Copy out all of the data below with no alterations.

▶ [Information given]
_ _ _ _

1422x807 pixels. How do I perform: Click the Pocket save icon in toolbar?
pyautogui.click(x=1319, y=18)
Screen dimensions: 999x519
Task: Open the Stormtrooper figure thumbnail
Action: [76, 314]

_ _ _ _

▶ [Exercise result]
1422x807 pixels. How do I perform: Click the Pocket save icon in toolbar?
pyautogui.click(x=1319, y=18)
Screen dimensions: 999x519
Task: Open the Stormtrooper figure thumbnail
Action: [76, 314]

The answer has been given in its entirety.